There are 12,995 upper-case words in the `text` column. As you can see above, upper-case words make up less than 5% of the total words, so we do not think it is a heavily-weighted factor in deciding gender.

**Punctuation**

In [24]:
# Count punctuation (!, ?, .)
from string import punctuation
from collections import Counter

counts = Counter(str(tweets.select('text').take(17748)))
punctuation_counts = {k:v for k, v in counts.items() if k in punctuation}
punctuation_counts

{'[': 96,
 '(': 18409,
 '=': 17774,
 "'": 32906,
 '#': 5809,
 ':': 11900,
 '/': 21656,
 '.': 21515,
 ')': 18566,
 ',': 22674,
 '\\': 430,
 '"': 13310,
 '@': 7858,
 '-': 2266,
 '?': 1707,
 '!': 3546,
 '+': 129,
 '_': 7190,
 '%': 106,
 '&': 679,
 ';': 811,
 ']': 95,
 '|': 132,
 '$': 205,
 '~': 52,
 '*': 291,
 '^': 26,
 '{': 11,
 '}': 8,
 '`': 5}

**Emojis**

In [25]:
# Count emojis
import emoji

emojis_list = tweets.rdd.map(lambda x: ''.join(x.split()), emoji.UNICODE_EMOJI.keys()).collect()

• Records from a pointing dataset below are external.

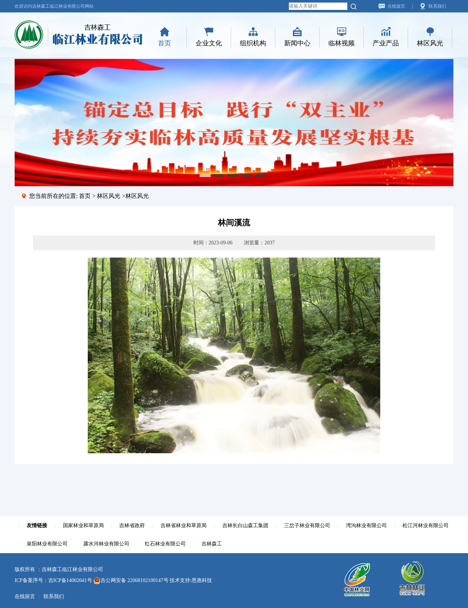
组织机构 (253, 43)
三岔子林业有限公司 (307, 525)
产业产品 (386, 43)
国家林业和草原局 (83, 525)
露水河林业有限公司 (106, 544)
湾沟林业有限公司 (366, 525)
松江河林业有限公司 (426, 525)
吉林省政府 (132, 525)
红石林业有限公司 (165, 544)
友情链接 (37, 525)
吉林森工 (211, 544)
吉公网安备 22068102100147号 (131, 580)
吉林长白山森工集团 (245, 525)
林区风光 (430, 43)
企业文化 (209, 43)
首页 (164, 43)
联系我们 (437, 6)
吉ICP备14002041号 (70, 580)
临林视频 (341, 43)
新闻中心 (297, 43)
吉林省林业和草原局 (184, 525)
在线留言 (396, 6)
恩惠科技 (202, 580)
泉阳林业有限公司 (47, 544)
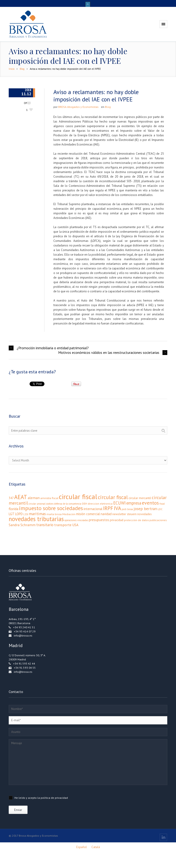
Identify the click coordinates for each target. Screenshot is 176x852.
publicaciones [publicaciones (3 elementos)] (158, 520)
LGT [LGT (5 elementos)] (11, 514)
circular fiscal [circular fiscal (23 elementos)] (113, 497)
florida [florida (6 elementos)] (13, 508)
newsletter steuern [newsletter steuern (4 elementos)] (124, 514)
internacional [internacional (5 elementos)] (93, 509)
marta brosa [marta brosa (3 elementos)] (54, 514)
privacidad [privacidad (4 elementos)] (116, 520)
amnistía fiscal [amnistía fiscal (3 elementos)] (49, 498)
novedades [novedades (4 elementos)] (144, 514)
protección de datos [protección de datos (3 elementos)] (136, 520)
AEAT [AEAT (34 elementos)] (20, 497)
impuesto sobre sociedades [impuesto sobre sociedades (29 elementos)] (51, 508)
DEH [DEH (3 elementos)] (84, 503)
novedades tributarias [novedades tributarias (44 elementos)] (36, 519)
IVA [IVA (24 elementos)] (117, 508)
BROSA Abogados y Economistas (78, 107)
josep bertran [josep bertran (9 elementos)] (145, 508)
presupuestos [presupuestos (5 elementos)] (99, 520)
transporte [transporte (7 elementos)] (63, 524)
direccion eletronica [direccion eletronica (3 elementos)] (100, 503)
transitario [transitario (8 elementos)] (44, 524)
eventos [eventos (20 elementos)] (150, 503)
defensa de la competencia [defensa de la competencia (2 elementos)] (67, 503)
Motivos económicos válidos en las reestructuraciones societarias (108, 352)
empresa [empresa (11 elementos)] (133, 503)
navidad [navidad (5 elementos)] (106, 514)
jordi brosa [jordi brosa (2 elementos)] (127, 509)
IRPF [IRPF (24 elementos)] (108, 508)
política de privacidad (54, 797)
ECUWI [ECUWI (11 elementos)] (119, 503)
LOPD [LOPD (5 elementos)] (19, 514)
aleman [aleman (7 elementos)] (34, 497)
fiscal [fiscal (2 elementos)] (162, 503)
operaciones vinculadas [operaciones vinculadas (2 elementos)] (76, 520)
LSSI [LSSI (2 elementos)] (25, 514)
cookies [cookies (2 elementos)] (49, 503)
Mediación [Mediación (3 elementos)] (68, 514)
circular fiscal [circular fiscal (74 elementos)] (78, 496)
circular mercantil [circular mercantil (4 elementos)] (140, 498)
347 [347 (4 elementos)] (11, 498)
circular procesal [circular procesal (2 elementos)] (37, 503)
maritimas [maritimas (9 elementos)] (37, 513)
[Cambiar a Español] (81, 847)
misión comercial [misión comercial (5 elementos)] (88, 514)
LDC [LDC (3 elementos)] (160, 509)
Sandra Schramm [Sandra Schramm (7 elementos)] (22, 524)
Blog (22, 68)
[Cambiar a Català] (95, 847)
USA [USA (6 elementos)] (75, 524)
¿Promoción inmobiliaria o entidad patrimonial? (53, 348)
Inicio (11, 68)
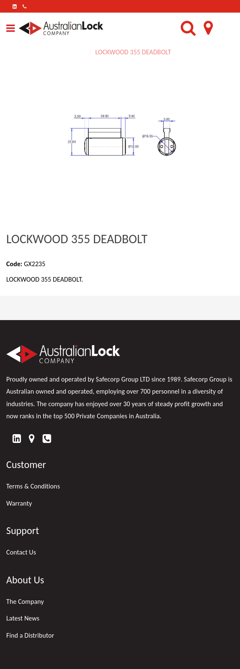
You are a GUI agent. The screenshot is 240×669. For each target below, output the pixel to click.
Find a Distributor (30, 635)
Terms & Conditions (33, 486)
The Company (25, 601)
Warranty (19, 503)
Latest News (22, 618)
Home (77, 52)
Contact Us (21, 552)
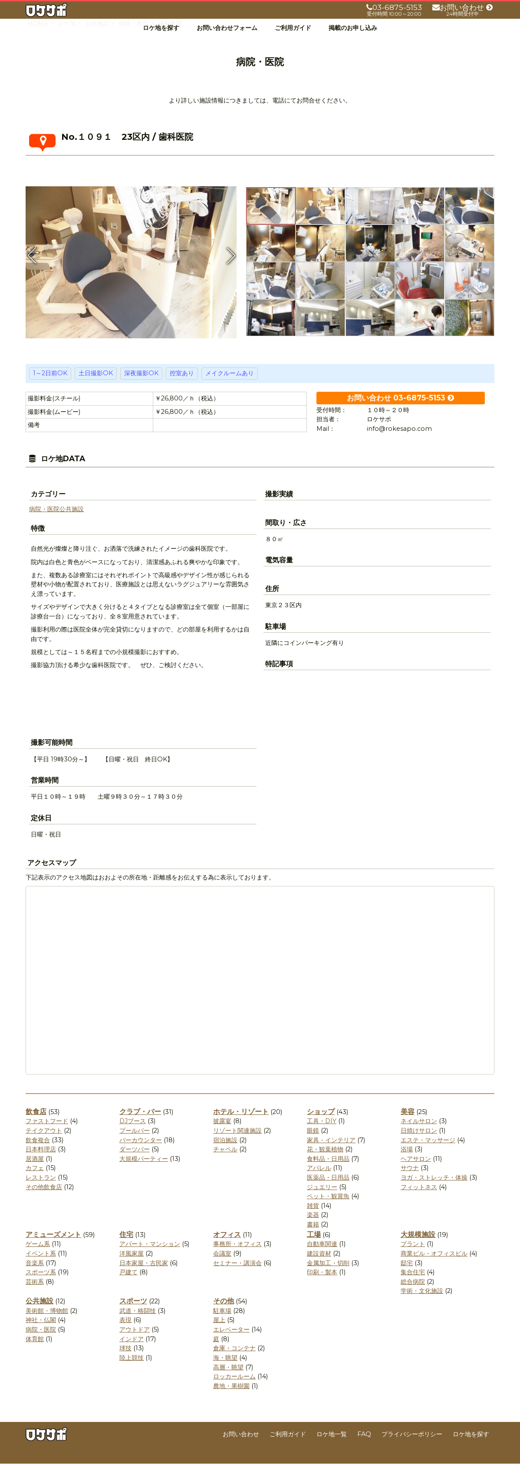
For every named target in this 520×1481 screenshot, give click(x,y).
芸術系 (35, 1299)
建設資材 (319, 1271)
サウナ (410, 1185)
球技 (125, 1365)
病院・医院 (44, 526)
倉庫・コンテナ (234, 1365)
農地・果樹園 (231, 1403)
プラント (413, 1261)
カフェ (35, 1185)
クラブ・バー (140, 1129)
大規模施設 (418, 1252)
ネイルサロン (419, 1138)
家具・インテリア (331, 1157)
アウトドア (134, 1347)
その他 (223, 1318)
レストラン (41, 1195)
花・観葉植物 (325, 1166)
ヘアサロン (416, 1176)
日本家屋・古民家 (143, 1280)
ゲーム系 (38, 1261)
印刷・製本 (322, 1289)
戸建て (128, 1289)
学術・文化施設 (422, 1308)
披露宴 (222, 1138)
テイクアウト (44, 1148)
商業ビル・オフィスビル (434, 1271)
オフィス (227, 1252)
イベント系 (41, 1271)
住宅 (126, 1252)
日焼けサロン (419, 1148)
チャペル (225, 1166)
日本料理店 (41, 1166)
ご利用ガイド (293, 28)
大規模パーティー (143, 1176)
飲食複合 (38, 1157)
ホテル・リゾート (241, 1129)
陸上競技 (131, 1375)
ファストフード (47, 1138)
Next (230, 272)
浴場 (407, 1166)
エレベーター (231, 1347)
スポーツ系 (41, 1289)
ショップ (321, 1129)
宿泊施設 (225, 1157)
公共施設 (71, 526)
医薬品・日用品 (328, 1195)
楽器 (313, 1232)
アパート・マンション (149, 1261)
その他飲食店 (44, 1204)
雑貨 (313, 1223)
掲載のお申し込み (353, 28)
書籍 (313, 1242)
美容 (408, 1129)
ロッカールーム (234, 1394)
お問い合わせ (241, 1451)
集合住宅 (413, 1289)
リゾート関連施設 (237, 1148)
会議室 (222, 1271)
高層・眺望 (228, 1384)
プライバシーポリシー (412, 1451)
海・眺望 (225, 1375)
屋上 (219, 1337)
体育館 (35, 1356)
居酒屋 (35, 1176)
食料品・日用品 (328, 1176)
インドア (131, 1356)
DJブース (132, 1138)
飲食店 (36, 1129)
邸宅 (407, 1280)
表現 (125, 1337)
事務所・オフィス (237, 1261)
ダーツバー (134, 1166)
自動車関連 (322, 1261)
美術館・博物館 (47, 1328)
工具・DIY (321, 1138)
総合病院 (413, 1299)
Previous (32, 272)
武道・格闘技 (137, 1328)
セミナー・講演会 (237, 1280)
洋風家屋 (131, 1271)
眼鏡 (313, 1148)
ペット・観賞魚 (328, 1213)
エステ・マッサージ (428, 1157)
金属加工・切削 (328, 1280)
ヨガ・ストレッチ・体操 (434, 1195)
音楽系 (35, 1280)
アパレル (319, 1185)
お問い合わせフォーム (227, 28)
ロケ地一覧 (331, 1451)
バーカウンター (140, 1157)
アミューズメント (53, 1252)
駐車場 (222, 1328)
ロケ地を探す (161, 28)
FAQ (364, 1451)
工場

counts = Counter(str(tweets.select('text').take(17748)))
emoji_counts = {k:v for k, v in counts.items() if k in emojis_list}

ModuleNotFoundError: No module named 'emoji'

In [None]:
import unicodedata
[w for w in tweets.select('text').take(1) if any(c for c in w if unicodedata.category(c) == 'So')]

#### Now we will process the tweets. We can monitor our changes by looking at row 1 of `text`

**Casing**

In [None]:
tweets.select("text").show(1, truncate=False)

In [None]:
# Lowercase words
from pyspark.sql.functions import lower, col
tweets = tweets.withColumn("text",lower(col('text')))
tweets.select("text").show(1, truncate=False)

**Tokenize**

In [None]:
# Tokenizer
from pyspark.ml.feature import Tokenizer
tokenizer = Tokenizer(inputCol="text", outputCol="words")
tweets = tokenizer.transform(tweets)
tweets.select("words").show(1, truncate=False)

**Stop Word Removal**

In [None]:
# Stop Word Removal
from pyspark.ml.feature import StopWordsRemover
remover = StopWordsRemover(inputCol="words", outputCol="filtered")
tweets = remover.transform(tweets)
tweets.select("filtered").show(1, truncate=False)

**Lemmatization**

In [None]:
from pyspark.ml.feature import HashingTF, IDF, StringIndexer, SQLTransformer,IndexToString
from sparknlp.base import *
from sparknlp.annotator import *
from sparknlp.pretrained import PretrainedPipeline
import sparknlp

stemmer = Stemmer() \
    .setInputCols(["cleanTokens"]) \
    .setOutputCol("stem")